* **Zu erledigen**
a) Schreib den Abschnitt des Konzertberichts ab, der bei „So ein Abend“ anfängt und bei „Saxofonisten Leo Schlichting.“ aufhört, und benenne dabei „Sextett“ in „Ensemble“ um.
b) Stimmen diese Aussagen mit dem Konzertbericht überein? Antworte jeweils mit Ja oder Nein und zitiere die Worte aus dem Text, die das entscheiden. (i) Christoph Mayer wird als Manager bezeichnet. (ii) Leo Schlichting stand im Programm. (iii) Das Finale war „Promised Land“ von Chuck Berry.

* **Entnommener Text**
Augsburger Allgemeine (Land West)
Zu den Urgründen des Jazz
Boogie Allstars in der Puppenkiste
Immer auf der Suche nach Entdeckungen, neuen Stars oder interessanten Richtungen ist die Jazz-Reihe „S-Live in der Kiste“. Aber regelmäßig wird dort auch das Bewährte gepflegt, die Tradition. Und es gilt dazu, so ein Prinzip des im besten Sinn jazz-verrückten Managers Christoph Mayer, die reichlich fruchtbare regionale Szene regelmäßig aufs Podium im Foyer der Puppenkiste zu bitten.
So ein Abend war jetzt zu erleben. Die „Boogie Allstars“lockten zahlreiches Publikum in die Kiste, vor allem auch ältere, trotzdem spürbar jung gebliebene Generationen. Und natürlich das Programm mit Blues, Boogie und Rock ‘n’ Roll. Hier sind die „Allstars“auf souverän beherrschtem Terrain: die Gitarristen und Sänger David Hollstein und Bebof Böhm, Bassist Werner Neupert, Helmut Buck (Mundharmonika), Schlagzeuger Ronny Hill und Pianist Raimund Fichtel. Ergänzt wurde das Sextett von Gästen, dem Gitarristen Buddy Brudzinski und, als nicht im Programm stehender Überraschungsgast aus dem Publikum listig „lanciert“, dem Bobinger Saxofonisten Leo Schlichting.
Ohne Wenn und Aber führten die Musiker zu den Urgründen des Jazz, mit Ohrwürmern, aber auch Bearbeitungen. Mehrere Urgesteine des Rock ‘n’ Roll standen für die echte und unverwüstliche Substanz: Muddy Waters („Honey Bee“), Chuck Berry („Promised Land“), John Lee Hooker („I Love You Honey“) oder als Finale Wilbert Harrison („Let’s Work Together“). Die Allstars ließen mit erdiger Power, mit feurig aufgeladenem Sound spüren, wie viele spätere Bands aus diesen Quellen schöpften.
Ein eigenes Phänomen ist David Hollstein, dessen körpergestisch so gut wie regloses Spiel nicht darüber hinwegtäuscht, dass er die Fäden in der Hand hat. Mit leichten Körperwendungen verteilt er die Soli: an den grandios solistisch pulsierenden Buddy Brudzinski, Helmut Bucks in Augsburg Kultcharakter genießende Mundharmonika, den eleganten Gitarristen Bebof Böhm, Werner Neuperts präzis bebenden Bass, den coolen und zugleich sensiblen Drummer Ronny Hill, nicht zuletzt an den behänden und auch mit guter Stimme ausgestatteten Pianisten Raimund Fichtel. Das Vokale trugen durch den Abend David Hollsteins authentisch und tragfähig gesungenen Texte. Ein seliges Publikum.

(Daten zur Verortung in Bildschirmfotos)
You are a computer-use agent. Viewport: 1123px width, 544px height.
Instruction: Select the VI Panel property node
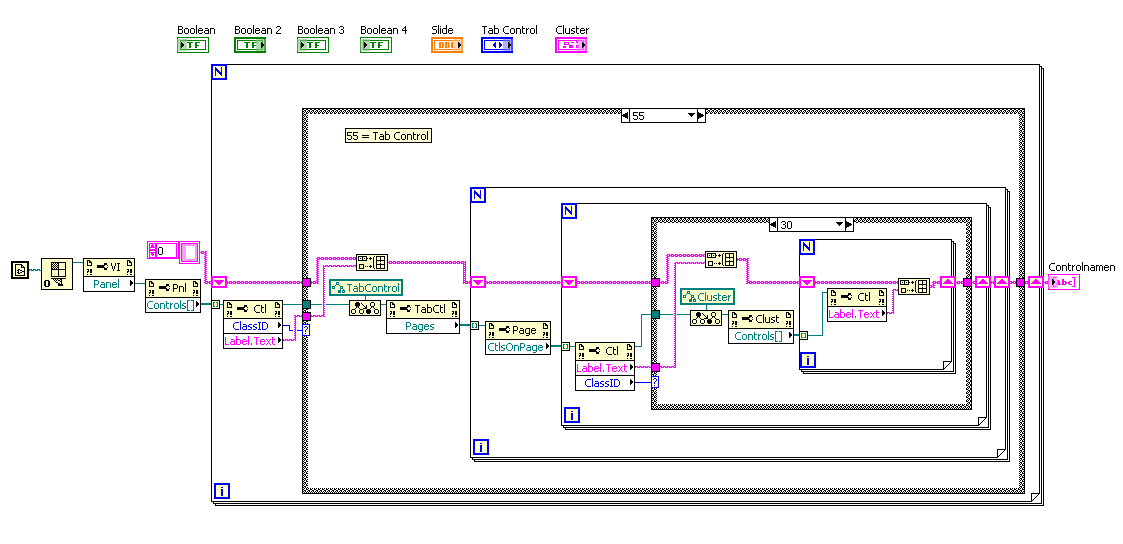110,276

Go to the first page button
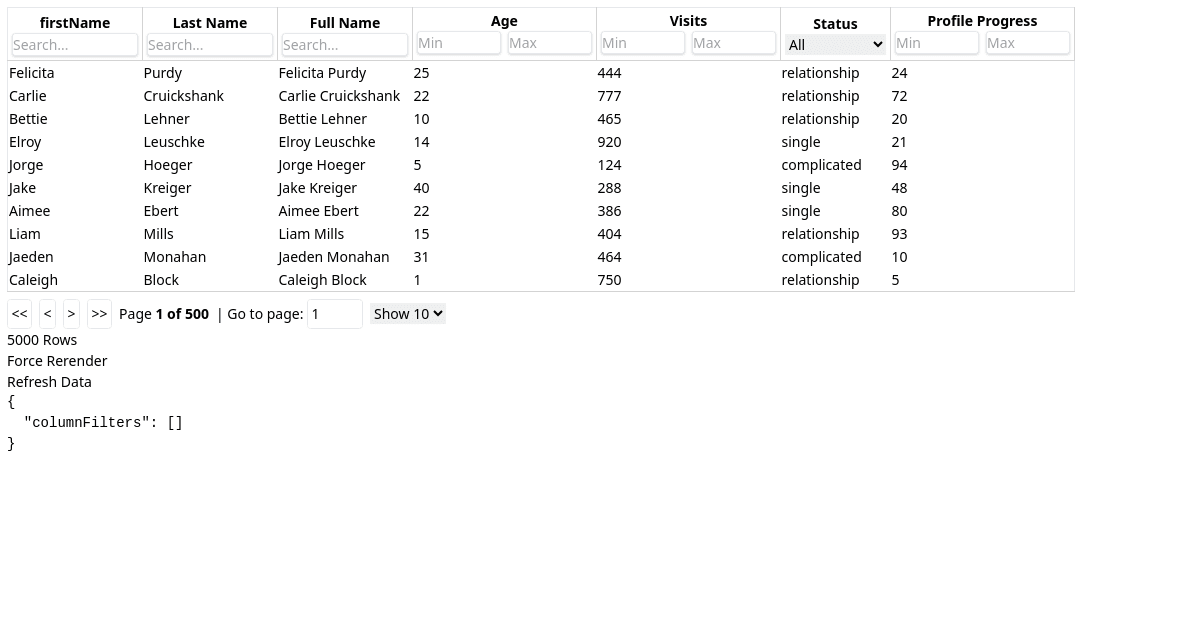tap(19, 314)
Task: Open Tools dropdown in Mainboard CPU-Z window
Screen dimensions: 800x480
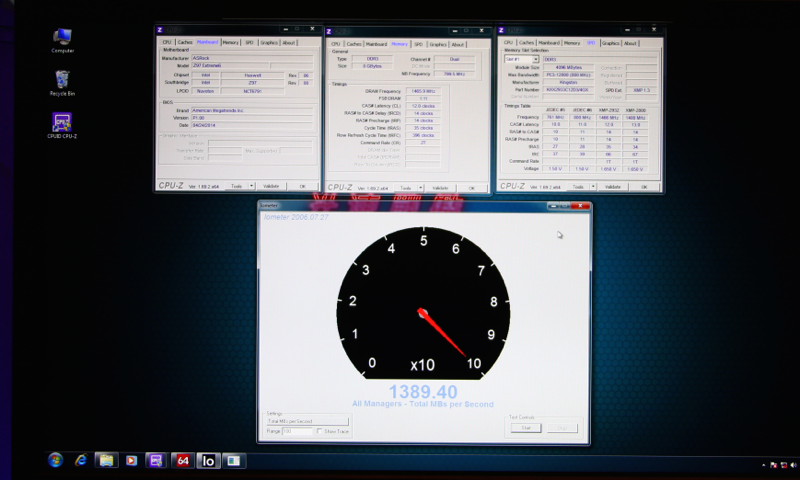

* **Lösungen**
a)
So ein Abend war jetzt zu erleben. Die „Boogie Allstars“lockten zahlreiches Publikum in die Kiste, vor allem auch ältere, trotzdem spürbar jung gebliebene Generationen. Und natürlich das Programm mit Blues, Boogie und Rock ‘n’ Roll. Hier sind die „Allstars“auf souverän beherrschtem Terrain: die Gitarristen und Sänger David Hollstein und Bebof Böhm, Bassist Werner Neupert, Helmut Buck (Mundharmonika), Schlagzeuger Ronny Hill und Pianist Raimund Fichtel. Ergänzt wurde das Ensemble von Gästen, dem Gitarristen Buddy Brudzinski und, als nicht im Programm stehender Überraschungsgast aus dem Publikum listig „lanciert“, dem Bobinger Saxofonisten Leo Schlichting.

b)
(i) Ja: „des im besten Sinn jazz-verrückten Managers Christoph Mayer“
(ii) Nein: „als nicht im Programm stehender Überraschungsgast“
(iii) Nein: „als Finale Wilbert Harrison („Let’s Work Together“)“